Update the items below by putting "box" in place of "placeholder". Leave everything else the same, and leave out the pictures.

▶

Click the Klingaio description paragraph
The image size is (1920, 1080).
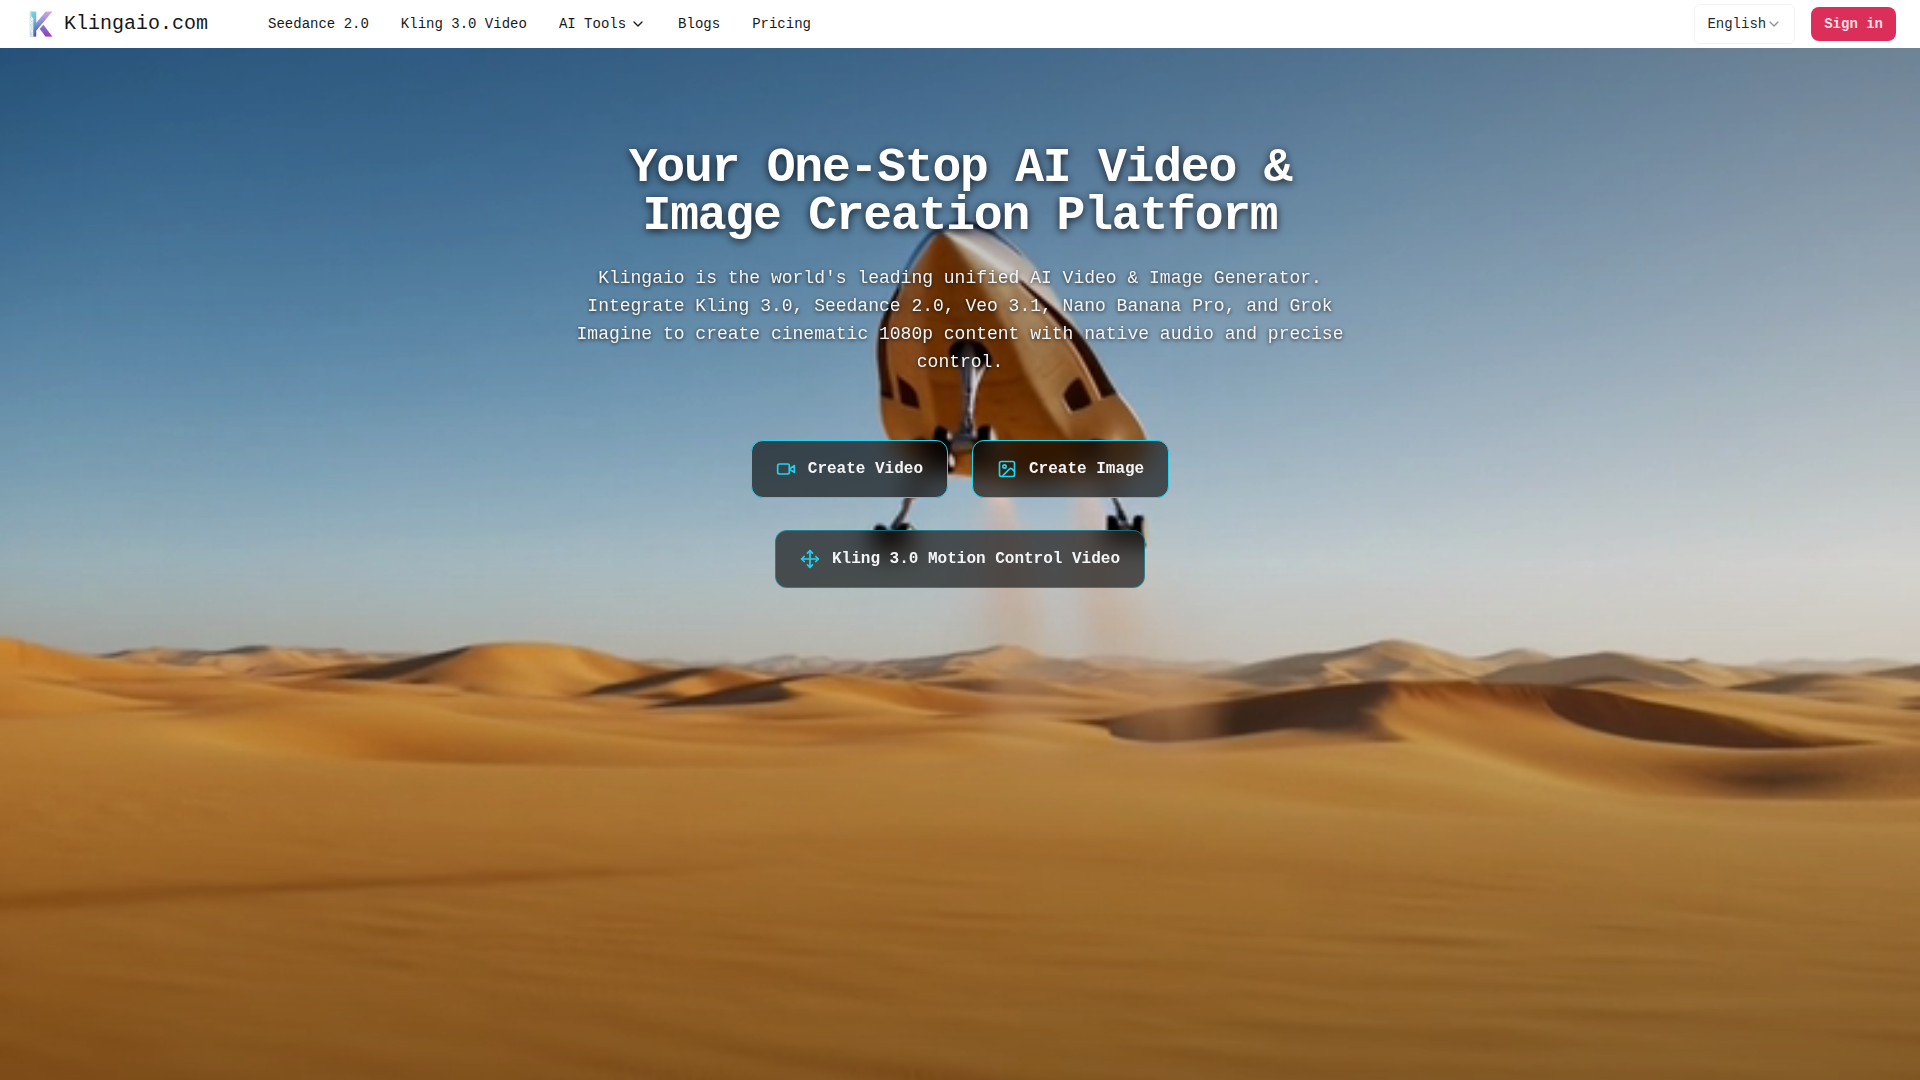click(960, 319)
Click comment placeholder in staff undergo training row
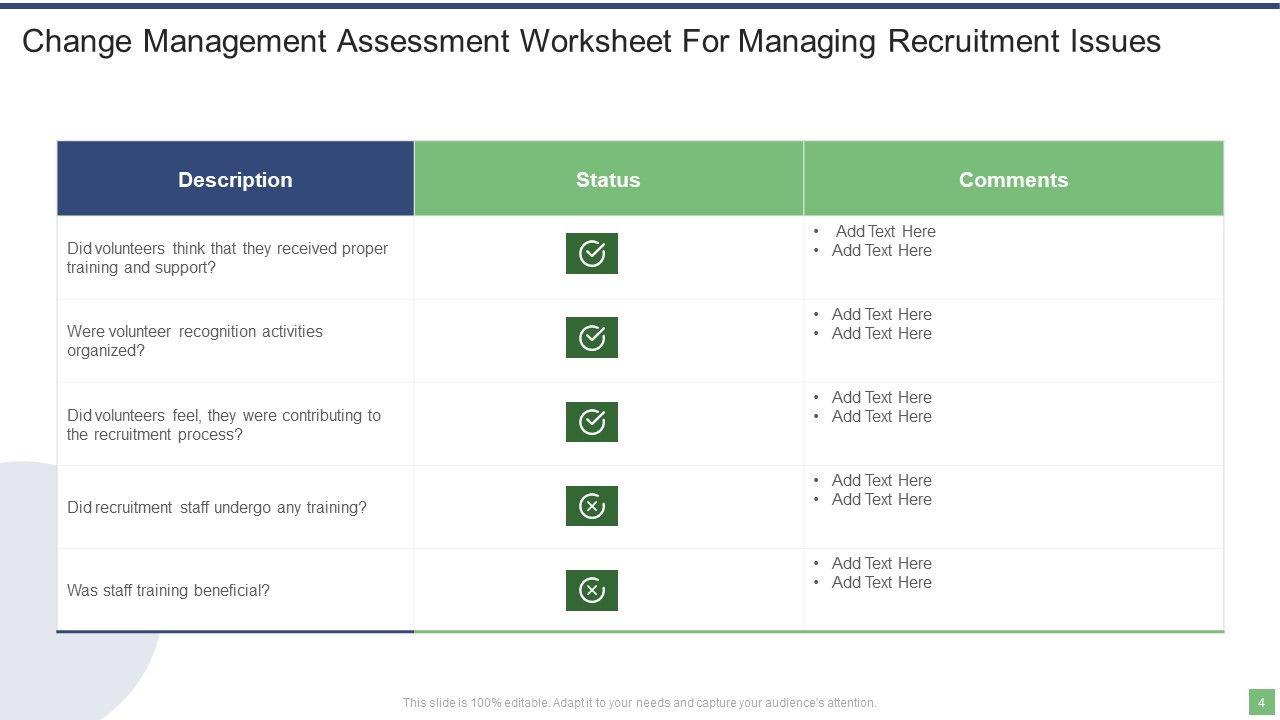Screen dimensions: 1280x720 (x=881, y=480)
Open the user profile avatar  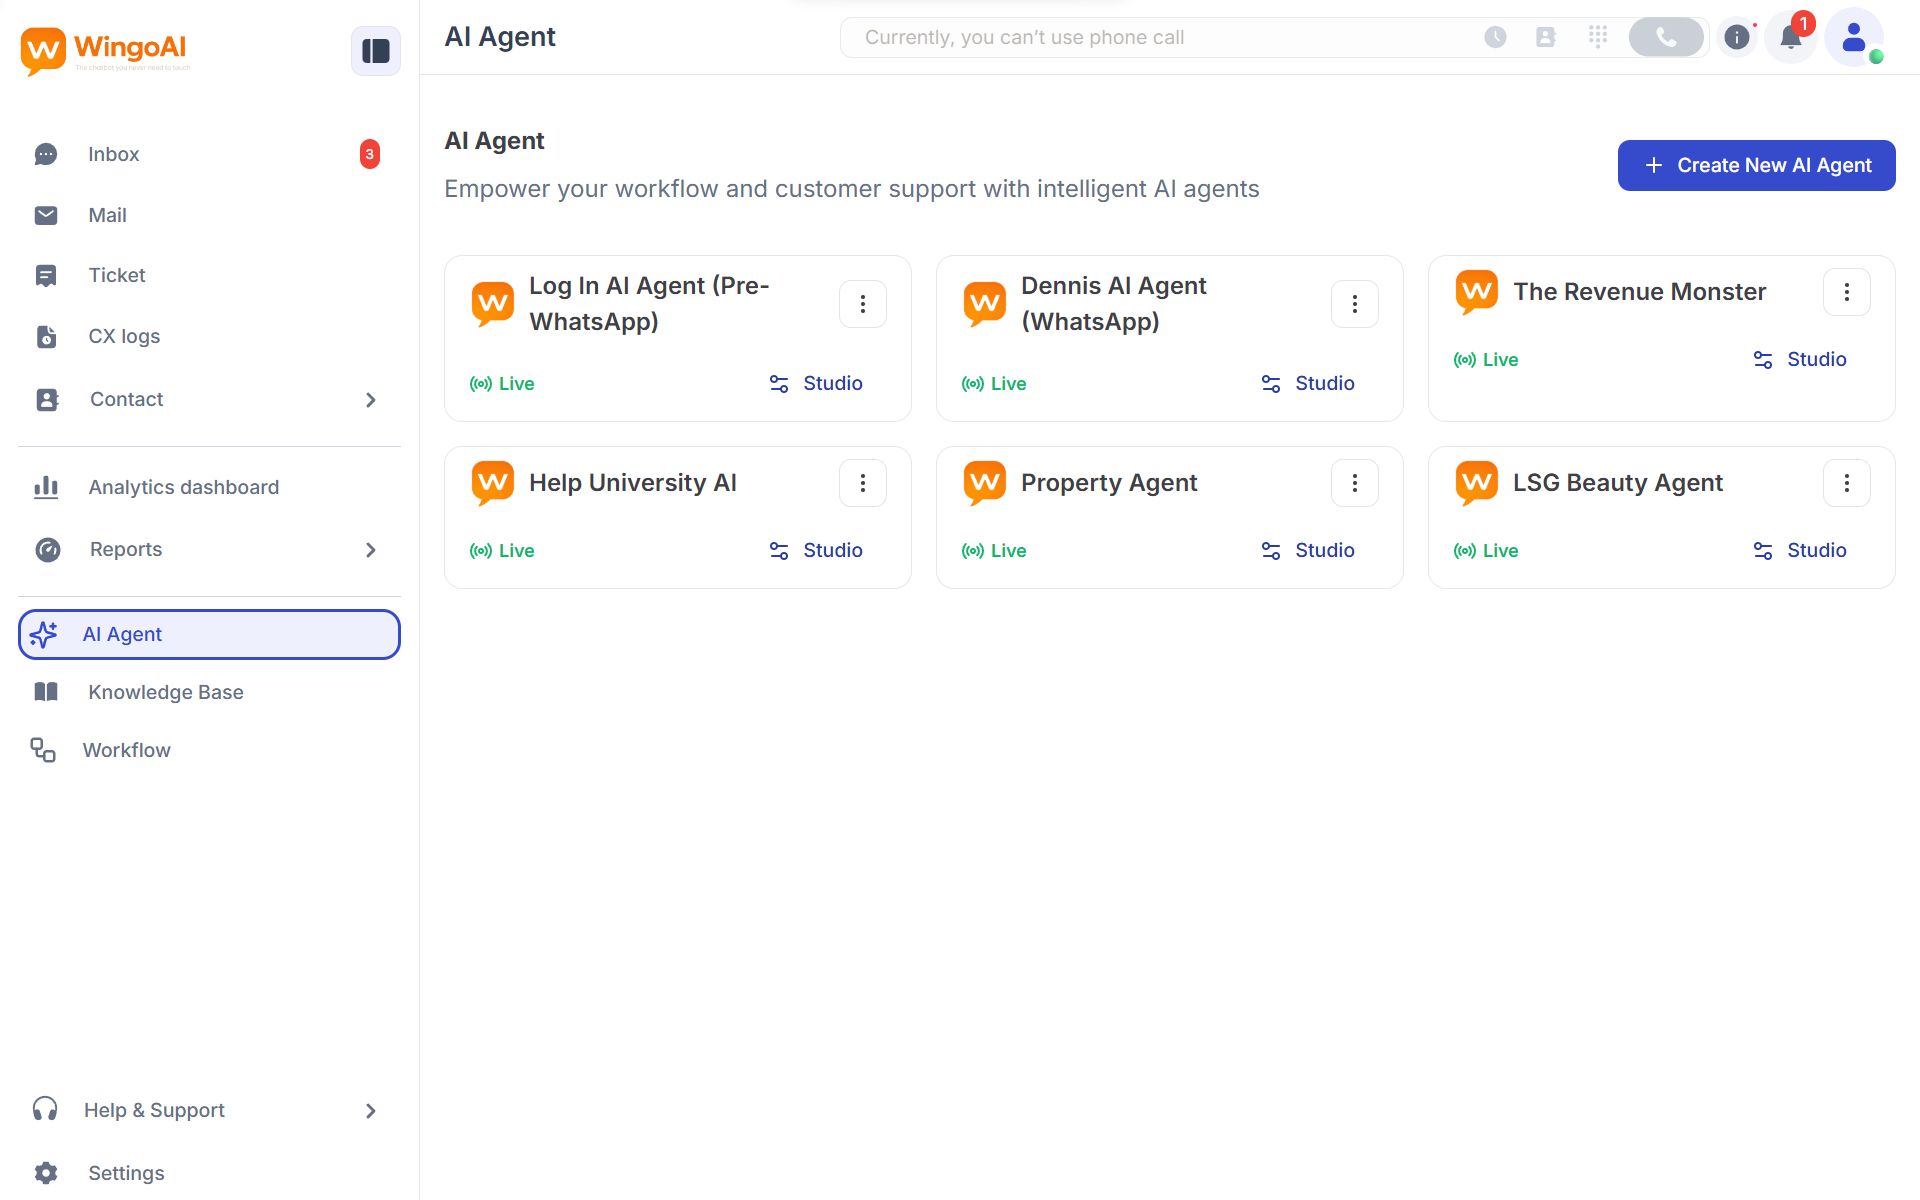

◀

**Solution to the problem:**
Click the Klingaio description paragraph
The image size is (1920, 1080).
click(960, 319)
Click comment box in staff undergo training row
Screen dimensions: 1280x720 (x=881, y=480)
Open the user profile avatar  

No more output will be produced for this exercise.